» TASK STATEMENT: Word for word, reproduce each of the entries.

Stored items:
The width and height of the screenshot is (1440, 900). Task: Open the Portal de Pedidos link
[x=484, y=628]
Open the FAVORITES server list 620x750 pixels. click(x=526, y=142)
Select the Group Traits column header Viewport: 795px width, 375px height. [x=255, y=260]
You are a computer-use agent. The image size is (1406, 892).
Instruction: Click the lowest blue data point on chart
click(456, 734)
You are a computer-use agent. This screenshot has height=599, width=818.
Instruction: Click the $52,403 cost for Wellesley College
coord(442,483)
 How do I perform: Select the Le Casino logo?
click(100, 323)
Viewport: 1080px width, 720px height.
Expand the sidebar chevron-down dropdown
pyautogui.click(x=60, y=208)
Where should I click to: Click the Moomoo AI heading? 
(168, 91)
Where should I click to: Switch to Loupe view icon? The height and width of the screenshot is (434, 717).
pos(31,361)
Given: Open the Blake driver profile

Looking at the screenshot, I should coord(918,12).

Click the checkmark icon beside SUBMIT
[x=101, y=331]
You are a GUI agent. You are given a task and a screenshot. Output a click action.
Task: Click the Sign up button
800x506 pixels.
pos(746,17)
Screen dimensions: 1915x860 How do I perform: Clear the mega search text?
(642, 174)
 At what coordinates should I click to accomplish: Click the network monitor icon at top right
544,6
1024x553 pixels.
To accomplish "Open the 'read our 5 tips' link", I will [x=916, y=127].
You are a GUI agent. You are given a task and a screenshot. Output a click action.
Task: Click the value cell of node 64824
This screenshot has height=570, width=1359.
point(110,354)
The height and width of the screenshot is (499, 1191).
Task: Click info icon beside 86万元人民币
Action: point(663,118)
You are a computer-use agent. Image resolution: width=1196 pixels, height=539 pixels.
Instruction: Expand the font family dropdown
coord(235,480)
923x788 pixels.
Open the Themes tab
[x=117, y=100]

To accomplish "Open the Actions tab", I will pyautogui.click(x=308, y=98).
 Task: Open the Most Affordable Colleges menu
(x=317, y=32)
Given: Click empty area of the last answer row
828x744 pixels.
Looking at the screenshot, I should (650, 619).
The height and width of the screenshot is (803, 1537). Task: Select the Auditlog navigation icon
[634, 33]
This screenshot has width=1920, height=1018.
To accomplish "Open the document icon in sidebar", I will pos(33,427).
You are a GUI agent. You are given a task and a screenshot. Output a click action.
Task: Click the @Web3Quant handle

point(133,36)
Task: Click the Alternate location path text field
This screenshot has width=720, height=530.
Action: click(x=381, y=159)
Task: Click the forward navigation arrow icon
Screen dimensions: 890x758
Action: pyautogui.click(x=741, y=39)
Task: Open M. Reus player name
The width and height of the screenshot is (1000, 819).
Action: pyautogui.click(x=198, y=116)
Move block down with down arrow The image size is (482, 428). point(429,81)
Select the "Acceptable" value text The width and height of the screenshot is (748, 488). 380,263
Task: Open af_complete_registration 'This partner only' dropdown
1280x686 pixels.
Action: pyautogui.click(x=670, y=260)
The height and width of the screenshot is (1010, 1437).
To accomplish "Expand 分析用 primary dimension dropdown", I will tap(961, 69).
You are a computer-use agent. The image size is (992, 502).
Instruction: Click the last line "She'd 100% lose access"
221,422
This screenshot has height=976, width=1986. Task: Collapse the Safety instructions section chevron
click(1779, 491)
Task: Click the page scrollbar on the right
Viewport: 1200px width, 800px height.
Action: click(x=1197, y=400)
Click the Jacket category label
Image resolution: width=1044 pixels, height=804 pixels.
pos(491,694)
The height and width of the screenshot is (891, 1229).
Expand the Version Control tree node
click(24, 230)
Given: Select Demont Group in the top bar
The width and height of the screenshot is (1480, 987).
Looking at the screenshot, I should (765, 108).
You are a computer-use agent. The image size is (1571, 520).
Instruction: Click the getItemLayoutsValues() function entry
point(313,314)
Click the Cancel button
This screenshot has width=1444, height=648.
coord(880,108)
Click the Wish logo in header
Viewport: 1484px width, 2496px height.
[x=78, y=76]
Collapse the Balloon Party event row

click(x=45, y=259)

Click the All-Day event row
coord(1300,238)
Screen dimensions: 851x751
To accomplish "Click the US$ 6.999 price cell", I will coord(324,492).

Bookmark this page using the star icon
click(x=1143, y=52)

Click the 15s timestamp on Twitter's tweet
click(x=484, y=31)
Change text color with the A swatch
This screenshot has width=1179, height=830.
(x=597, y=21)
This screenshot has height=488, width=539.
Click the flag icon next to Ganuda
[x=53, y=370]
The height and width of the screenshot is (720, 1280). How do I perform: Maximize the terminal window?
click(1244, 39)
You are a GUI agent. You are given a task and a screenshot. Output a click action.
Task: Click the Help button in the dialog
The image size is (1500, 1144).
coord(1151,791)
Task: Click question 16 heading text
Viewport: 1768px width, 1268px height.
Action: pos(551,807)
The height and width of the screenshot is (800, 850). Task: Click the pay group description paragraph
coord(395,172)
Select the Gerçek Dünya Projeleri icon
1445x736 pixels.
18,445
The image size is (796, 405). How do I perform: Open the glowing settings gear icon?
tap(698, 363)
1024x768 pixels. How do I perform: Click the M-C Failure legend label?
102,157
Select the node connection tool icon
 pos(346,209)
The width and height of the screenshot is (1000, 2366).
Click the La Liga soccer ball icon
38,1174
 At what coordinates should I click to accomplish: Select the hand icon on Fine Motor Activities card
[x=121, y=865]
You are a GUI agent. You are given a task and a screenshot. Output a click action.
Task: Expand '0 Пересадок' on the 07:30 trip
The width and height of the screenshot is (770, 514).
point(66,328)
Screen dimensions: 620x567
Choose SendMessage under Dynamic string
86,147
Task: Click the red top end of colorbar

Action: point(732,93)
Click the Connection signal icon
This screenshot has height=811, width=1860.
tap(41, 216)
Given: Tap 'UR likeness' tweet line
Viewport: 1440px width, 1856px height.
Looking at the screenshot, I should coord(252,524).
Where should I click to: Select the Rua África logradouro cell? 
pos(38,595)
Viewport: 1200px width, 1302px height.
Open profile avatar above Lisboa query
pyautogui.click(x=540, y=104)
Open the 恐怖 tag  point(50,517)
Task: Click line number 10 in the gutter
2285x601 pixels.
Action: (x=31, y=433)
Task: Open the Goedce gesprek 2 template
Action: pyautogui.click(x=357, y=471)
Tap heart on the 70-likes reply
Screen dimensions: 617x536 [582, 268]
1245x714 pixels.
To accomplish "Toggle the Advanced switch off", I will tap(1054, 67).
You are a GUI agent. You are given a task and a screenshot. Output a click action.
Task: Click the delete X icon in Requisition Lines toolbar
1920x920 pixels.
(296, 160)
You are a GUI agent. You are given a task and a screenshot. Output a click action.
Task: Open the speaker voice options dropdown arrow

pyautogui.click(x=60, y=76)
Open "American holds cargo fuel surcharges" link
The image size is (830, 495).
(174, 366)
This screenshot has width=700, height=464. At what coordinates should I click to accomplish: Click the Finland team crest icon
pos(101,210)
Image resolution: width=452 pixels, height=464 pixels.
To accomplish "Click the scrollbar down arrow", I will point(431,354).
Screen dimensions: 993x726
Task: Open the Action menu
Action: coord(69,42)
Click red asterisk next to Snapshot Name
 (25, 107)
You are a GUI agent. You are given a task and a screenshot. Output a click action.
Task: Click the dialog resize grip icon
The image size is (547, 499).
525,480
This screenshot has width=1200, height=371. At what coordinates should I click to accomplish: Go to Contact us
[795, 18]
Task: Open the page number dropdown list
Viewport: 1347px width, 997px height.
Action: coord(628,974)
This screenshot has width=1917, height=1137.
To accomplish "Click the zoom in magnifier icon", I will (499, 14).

» EXERCISE RESPONSE:
The width and height of the screenshot is (1440, 900). Task: Open the Portal de Pedidos link
[x=484, y=628]
Open the FAVORITES server list 620x750 pixels. click(x=526, y=142)
Select the Group Traits column header Viewport: 795px width, 375px height. [x=255, y=260]
You are a computer-use agent. The image size is (1406, 892).
Instruction: Click the lowest blue data point on chart
click(456, 734)
You are a computer-use agent. This screenshot has height=599, width=818.
Instruction: Click the $52,403 cost for Wellesley College
coord(442,483)
 How do I perform: Select the Le Casino logo?
click(100, 323)
Viewport: 1080px width, 720px height.
Expand the sidebar chevron-down dropdown
pyautogui.click(x=60, y=208)
Where should I click to: Click the Moomoo AI heading? 
(168, 91)
Where should I click to: Switch to Loupe view icon? The height and width of the screenshot is (434, 717).
pos(31,361)
Given: Open the Blake driver profile

Looking at the screenshot, I should coord(918,12).

Click the checkmark icon beside SUBMIT
[x=101, y=331]
You are a GUI agent. You are given a task and a screenshot. Output a click action.
Task: Click the Sign up button
800x506 pixels.
pos(746,17)
Screen dimensions: 1915x860 How do I perform: Clear the mega search text?
(642, 174)
 At what coordinates should I click to accomplish: Click the network monitor icon at top right
544,6
1024x553 pixels.
To accomplish "Open the 'read our 5 tips' link", I will [x=916, y=127].
You are a GUI agent. You are given a task and a screenshot. Output a click action.
Task: Click the value cell of node 64824
This screenshot has height=570, width=1359.
point(110,354)
The height and width of the screenshot is (499, 1191).
Task: Click info icon beside 86万元人民币
Action: point(663,118)
You are a computer-use agent. Image resolution: width=1196 pixels, height=539 pixels.
Instruction: Expand the font family dropdown
coord(235,480)
923x788 pixels.
Open the Themes tab
[x=117, y=100]

To accomplish "Open the Actions tab", I will pyautogui.click(x=308, y=98).
 Task: Open the Most Affordable Colleges menu
(x=317, y=32)
Given: Click empty area of the last answer row
828x744 pixels.
Looking at the screenshot, I should (650, 619).
The height and width of the screenshot is (803, 1537). Task: Select the Auditlog navigation icon
[634, 33]
This screenshot has width=1920, height=1018.
To accomplish "Open the document icon in sidebar", I will pos(33,427).
You are a GUI agent. You are given a task and a screenshot. Output a click action.
Task: Click the @Web3Quant handle

point(133,36)
Task: Click the Alternate location path text field
This screenshot has width=720, height=530.
Action: click(x=381, y=159)
Task: Click the forward navigation arrow icon
Screen dimensions: 890x758
Action: pyautogui.click(x=741, y=39)
Task: Open M. Reus player name
The width and height of the screenshot is (1000, 819).
Action: pyautogui.click(x=198, y=116)
Move block down with down arrow The image size is (482, 428). point(429,81)
Select the "Acceptable" value text The width and height of the screenshot is (748, 488). 380,263
Task: Open af_complete_registration 'This partner only' dropdown
1280x686 pixels.
Action: pyautogui.click(x=670, y=260)
The height and width of the screenshot is (1010, 1437).
To accomplish "Expand 分析用 primary dimension dropdown", I will tap(961, 69).
You are a computer-use agent. The image size is (992, 502).
Instruction: Click the last line "She'd 100% lose access"
221,422
This screenshot has height=976, width=1986. Task: Collapse the Safety instructions section chevron
click(1779, 491)
Task: Click the page scrollbar on the right
Viewport: 1200px width, 800px height.
Action: click(x=1197, y=400)
Click the Jacket category label
Image resolution: width=1044 pixels, height=804 pixels.
pos(491,694)
The height and width of the screenshot is (891, 1229).
Expand the Version Control tree node
click(24, 230)
Given: Select Demont Group in the top bar
The width and height of the screenshot is (1480, 987).
Looking at the screenshot, I should (765, 108).
You are a computer-use agent. The image size is (1571, 520).
Instruction: Click the getItemLayoutsValues() function entry
point(313,314)
Click the Cancel button
This screenshot has width=1444, height=648.
coord(880,108)
Click the Wish logo in header
Viewport: 1484px width, 2496px height.
[x=78, y=76]
Collapse the Balloon Party event row

click(x=45, y=259)

Click the All-Day event row
coord(1300,238)
Screen dimensions: 851x751
To accomplish "Click the US$ 6.999 price cell", I will coord(324,492).

Bookmark this page using the star icon
click(x=1143, y=52)

Click the 15s timestamp on Twitter's tweet
click(x=484, y=31)
Change text color with the A swatch
This screenshot has width=1179, height=830.
(x=597, y=21)
This screenshot has height=488, width=539.
Click the flag icon next to Ganuda
[x=53, y=370]
The height and width of the screenshot is (720, 1280). How do I perform: Maximize the terminal window?
click(1244, 39)
You are a GUI agent. You are given a task and a screenshot. Output a click action.
Task: Click the Help button in the dialog
The image size is (1500, 1144).
coord(1151,791)
Task: Click question 16 heading text
Viewport: 1768px width, 1268px height.
Action: pos(551,807)
The height and width of the screenshot is (800, 850). Task: Click the pay group description paragraph
coord(395,172)
Select the Gerçek Dünya Projeleri icon
1445x736 pixels.
18,445
The image size is (796, 405). How do I perform: Open the glowing settings gear icon?
tap(698, 363)
1024x768 pixels. How do I perform: Click the M-C Failure legend label?
102,157
Select the node connection tool icon
 pos(346,209)
The width and height of the screenshot is (1000, 2366).
Click the La Liga soccer ball icon
38,1174
 At what coordinates should I click to accomplish: Select the hand icon on Fine Motor Activities card
[x=121, y=865]
You are a GUI agent. You are given a task and a screenshot. Output a click action.
Task: Expand '0 Пересадок' on the 07:30 trip
The width and height of the screenshot is (770, 514).
point(66,328)
Screen dimensions: 620x567
Choose SendMessage under Dynamic string
86,147
Task: Click the red top end of colorbar

Action: point(732,93)
Click the Connection signal icon
This screenshot has height=811, width=1860.
tap(41, 216)
Given: Tap 'UR likeness' tweet line
Viewport: 1440px width, 1856px height.
Looking at the screenshot, I should coord(252,524).
Where should I click to: Select the Rua África logradouro cell? 
pos(38,595)
Viewport: 1200px width, 1302px height.
Open profile avatar above Lisboa query
pyautogui.click(x=540, y=104)
Open the 恐怖 tag  point(50,517)
Task: Click line number 10 in the gutter
2285x601 pixels.
Action: (x=31, y=433)
Task: Open the Goedce gesprek 2 template
Action: pyautogui.click(x=357, y=471)
Tap heart on the 70-likes reply
Screen dimensions: 617x536 [582, 268]
1245x714 pixels.
To accomplish "Toggle the Advanced switch off", I will tap(1054, 67).
You are a GUI agent. You are given a task and a screenshot. Output a click action.
Task: Click the delete X icon in Requisition Lines toolbar
1920x920 pixels.
(296, 160)
You are a GUI agent. You are given a task and a screenshot. Output a click action.
Task: Open the speaker voice options dropdown arrow

pyautogui.click(x=60, y=76)
Open "American holds cargo fuel surcharges" link
The image size is (830, 495).
(174, 366)
This screenshot has width=700, height=464. At what coordinates should I click to accomplish: Click the Finland team crest icon
pos(101,210)
Image resolution: width=452 pixels, height=464 pixels.
To accomplish "Click the scrollbar down arrow", I will point(431,354).
Screen dimensions: 993x726
Task: Open the Action menu
Action: coord(69,42)
Click red asterisk next to Snapshot Name
 (25, 107)
You are a GUI agent. You are given a task and a screenshot. Output a click action.
Task: Click the dialog resize grip icon
The image size is (547, 499).
525,480
This screenshot has width=1200, height=371. At what coordinates should I click to accomplish: Go to Contact us
[795, 18]
Task: Open the page number dropdown list
Viewport: 1347px width, 997px height.
Action: coord(628,974)
This screenshot has width=1917, height=1137.
To accomplish "Click the zoom in magnifier icon", I will (499, 14).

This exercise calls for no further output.